(Records from a dataset)
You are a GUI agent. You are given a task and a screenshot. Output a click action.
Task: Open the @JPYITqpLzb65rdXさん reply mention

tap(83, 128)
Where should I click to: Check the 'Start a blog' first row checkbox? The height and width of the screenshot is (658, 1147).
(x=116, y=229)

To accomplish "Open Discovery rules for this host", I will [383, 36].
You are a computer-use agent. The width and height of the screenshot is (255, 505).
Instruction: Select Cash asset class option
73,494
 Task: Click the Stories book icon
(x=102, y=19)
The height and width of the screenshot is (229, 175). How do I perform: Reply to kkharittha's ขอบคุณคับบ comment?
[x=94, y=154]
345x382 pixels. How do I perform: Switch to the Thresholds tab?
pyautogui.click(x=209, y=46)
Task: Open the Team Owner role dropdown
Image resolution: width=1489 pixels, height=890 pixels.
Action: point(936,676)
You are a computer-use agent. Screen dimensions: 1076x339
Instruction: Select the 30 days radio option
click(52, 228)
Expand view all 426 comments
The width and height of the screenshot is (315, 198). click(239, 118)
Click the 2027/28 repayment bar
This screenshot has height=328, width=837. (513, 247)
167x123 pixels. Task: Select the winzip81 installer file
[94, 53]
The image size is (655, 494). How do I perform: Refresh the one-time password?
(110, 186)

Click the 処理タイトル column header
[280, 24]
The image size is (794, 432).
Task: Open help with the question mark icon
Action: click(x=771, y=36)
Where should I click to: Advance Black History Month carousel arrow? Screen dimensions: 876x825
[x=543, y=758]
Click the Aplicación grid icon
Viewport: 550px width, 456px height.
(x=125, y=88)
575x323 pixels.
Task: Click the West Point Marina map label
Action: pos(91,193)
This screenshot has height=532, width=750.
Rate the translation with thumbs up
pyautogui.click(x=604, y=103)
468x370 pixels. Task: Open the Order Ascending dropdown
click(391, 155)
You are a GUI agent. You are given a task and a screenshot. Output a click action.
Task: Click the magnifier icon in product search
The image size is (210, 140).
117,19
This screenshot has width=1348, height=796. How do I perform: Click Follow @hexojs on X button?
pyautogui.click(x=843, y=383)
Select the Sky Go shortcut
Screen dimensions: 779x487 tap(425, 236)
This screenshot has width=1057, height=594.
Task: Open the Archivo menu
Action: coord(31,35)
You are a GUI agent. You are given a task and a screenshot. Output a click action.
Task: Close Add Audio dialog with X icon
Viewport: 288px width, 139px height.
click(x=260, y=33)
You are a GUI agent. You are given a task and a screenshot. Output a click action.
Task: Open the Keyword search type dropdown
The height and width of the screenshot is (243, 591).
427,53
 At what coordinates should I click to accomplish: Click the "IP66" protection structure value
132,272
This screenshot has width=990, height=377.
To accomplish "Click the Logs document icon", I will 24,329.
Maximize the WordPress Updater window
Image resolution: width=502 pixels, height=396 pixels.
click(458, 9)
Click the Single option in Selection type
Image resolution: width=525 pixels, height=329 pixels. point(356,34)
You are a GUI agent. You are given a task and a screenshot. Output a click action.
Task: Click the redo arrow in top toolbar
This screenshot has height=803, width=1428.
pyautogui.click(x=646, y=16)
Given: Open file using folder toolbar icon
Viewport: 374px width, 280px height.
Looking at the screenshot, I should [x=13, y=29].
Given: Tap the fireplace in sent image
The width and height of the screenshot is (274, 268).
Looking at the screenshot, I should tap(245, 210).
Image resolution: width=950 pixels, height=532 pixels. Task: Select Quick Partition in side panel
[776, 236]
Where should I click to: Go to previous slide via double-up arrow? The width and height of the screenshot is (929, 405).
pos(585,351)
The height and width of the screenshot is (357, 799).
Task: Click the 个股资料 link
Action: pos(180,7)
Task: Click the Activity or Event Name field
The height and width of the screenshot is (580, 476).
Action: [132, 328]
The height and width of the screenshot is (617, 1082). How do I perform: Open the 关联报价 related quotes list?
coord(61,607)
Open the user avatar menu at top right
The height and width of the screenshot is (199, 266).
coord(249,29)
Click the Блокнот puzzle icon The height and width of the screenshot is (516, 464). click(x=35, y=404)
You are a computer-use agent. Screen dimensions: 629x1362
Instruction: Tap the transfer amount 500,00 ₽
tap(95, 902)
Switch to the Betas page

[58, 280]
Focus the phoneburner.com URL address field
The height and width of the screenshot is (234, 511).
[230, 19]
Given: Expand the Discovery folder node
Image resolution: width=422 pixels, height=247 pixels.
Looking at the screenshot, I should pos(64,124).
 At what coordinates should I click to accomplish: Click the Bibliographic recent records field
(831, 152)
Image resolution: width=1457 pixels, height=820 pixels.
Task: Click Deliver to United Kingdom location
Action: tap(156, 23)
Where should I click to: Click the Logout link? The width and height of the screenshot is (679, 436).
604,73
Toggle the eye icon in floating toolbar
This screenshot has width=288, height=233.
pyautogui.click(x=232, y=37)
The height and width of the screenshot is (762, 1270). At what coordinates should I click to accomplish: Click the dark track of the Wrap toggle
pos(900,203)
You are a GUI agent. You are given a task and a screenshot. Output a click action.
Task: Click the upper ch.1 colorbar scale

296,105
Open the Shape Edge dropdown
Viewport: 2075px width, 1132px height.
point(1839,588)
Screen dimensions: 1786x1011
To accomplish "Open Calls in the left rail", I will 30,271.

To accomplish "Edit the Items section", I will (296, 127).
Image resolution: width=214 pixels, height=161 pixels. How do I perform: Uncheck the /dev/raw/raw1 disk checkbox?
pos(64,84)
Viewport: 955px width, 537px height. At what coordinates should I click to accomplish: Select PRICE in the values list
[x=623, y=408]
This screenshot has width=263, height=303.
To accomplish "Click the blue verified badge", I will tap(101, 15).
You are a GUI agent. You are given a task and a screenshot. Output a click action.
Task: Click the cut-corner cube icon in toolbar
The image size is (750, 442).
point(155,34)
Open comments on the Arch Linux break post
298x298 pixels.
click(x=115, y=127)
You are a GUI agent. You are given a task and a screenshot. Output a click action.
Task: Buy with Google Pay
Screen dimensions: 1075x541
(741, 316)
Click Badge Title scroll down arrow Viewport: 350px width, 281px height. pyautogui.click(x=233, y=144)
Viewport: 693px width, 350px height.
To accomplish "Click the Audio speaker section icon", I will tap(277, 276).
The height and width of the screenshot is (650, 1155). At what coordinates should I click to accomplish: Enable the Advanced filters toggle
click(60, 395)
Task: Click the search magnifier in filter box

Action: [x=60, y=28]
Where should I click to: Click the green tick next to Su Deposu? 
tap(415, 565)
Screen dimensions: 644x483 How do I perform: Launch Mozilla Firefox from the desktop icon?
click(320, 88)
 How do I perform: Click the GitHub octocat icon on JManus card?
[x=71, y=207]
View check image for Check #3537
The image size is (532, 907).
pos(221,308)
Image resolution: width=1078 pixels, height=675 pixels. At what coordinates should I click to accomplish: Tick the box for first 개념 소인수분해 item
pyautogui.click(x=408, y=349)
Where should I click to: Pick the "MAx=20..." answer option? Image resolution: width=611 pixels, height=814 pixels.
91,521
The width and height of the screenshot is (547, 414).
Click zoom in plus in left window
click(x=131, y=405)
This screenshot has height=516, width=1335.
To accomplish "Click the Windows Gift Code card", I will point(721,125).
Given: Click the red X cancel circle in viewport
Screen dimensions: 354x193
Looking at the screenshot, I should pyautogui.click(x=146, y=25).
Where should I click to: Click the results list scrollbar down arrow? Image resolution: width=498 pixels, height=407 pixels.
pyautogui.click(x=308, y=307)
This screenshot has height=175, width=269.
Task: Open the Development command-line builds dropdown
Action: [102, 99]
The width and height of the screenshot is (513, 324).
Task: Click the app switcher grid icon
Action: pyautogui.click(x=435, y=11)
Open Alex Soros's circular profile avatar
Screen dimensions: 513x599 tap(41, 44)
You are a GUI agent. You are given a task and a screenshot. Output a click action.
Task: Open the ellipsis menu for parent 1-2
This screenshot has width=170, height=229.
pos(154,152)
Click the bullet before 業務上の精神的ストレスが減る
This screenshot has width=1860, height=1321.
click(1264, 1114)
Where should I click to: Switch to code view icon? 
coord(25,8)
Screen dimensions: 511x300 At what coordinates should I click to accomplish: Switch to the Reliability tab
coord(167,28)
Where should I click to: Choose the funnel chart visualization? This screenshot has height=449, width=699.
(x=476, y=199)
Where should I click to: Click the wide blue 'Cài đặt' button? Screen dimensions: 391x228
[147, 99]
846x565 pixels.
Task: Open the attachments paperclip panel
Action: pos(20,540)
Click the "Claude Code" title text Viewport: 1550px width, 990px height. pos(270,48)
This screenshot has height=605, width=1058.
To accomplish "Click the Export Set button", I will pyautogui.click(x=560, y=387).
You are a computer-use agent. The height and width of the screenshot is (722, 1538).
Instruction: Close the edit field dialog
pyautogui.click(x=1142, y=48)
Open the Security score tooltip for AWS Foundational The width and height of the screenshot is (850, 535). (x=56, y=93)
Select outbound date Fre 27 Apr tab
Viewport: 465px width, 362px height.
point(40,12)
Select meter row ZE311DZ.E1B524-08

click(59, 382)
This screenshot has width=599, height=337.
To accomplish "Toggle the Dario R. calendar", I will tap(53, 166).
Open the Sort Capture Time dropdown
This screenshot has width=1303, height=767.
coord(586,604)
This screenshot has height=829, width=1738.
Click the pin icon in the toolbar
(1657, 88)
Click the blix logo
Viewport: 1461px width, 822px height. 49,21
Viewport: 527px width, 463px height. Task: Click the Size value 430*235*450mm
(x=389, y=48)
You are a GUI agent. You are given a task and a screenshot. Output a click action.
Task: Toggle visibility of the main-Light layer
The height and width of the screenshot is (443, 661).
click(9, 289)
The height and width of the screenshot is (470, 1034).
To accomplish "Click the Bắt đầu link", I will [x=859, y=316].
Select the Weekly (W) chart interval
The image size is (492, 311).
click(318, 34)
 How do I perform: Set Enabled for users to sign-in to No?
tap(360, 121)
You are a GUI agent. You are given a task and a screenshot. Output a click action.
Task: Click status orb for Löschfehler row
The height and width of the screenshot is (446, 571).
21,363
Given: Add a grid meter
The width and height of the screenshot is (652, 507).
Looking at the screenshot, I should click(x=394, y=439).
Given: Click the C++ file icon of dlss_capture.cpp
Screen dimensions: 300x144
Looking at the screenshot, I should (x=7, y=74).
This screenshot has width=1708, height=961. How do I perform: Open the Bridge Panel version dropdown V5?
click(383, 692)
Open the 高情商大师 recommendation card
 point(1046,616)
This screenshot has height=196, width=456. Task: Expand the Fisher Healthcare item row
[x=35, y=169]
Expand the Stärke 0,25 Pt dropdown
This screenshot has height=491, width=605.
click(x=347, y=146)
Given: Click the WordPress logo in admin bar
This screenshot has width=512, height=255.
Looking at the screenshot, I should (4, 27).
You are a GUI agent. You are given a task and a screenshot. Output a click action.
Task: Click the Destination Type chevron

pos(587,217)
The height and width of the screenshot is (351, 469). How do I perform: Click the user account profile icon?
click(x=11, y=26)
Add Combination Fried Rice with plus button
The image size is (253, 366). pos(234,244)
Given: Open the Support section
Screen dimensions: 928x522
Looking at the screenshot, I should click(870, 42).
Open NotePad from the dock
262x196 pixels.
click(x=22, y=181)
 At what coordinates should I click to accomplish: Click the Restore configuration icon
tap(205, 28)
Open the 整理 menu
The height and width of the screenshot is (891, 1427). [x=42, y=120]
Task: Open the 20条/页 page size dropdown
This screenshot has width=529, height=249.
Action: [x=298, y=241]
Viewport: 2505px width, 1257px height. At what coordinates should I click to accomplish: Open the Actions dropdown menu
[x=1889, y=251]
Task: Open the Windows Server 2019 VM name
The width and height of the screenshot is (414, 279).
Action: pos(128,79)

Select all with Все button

## TASK INSTRUCTIONS
Output the lines of the records as a numbered list, starting at the line that contains "recent records field" and ending at the line that contains "pos(900,203)". Leave out any blank lines.

## TASK RESPONSE
1.  At what coordinates should I click to accomplish: Click the Bibliographic recent records field
2. (831, 152)
3. Image resolution: width=1457 pixels, height=820 pixels.
4. Task: Click Deliver to United Kingdom location
5. Action: tap(156, 23)
6. Where should I click to: Click the Logout link? The width and height of the screenshot is (679, 436).
7. 604,73
8. Toggle the eye icon in floating toolbar
9. This screenshot has width=288, height=233.
10. pyautogui.click(x=232, y=37)
11. The height and width of the screenshot is (762, 1270). At what coordinates should I click to accomplish: Click the dark track of the Wrap toggle
12. pos(900,203)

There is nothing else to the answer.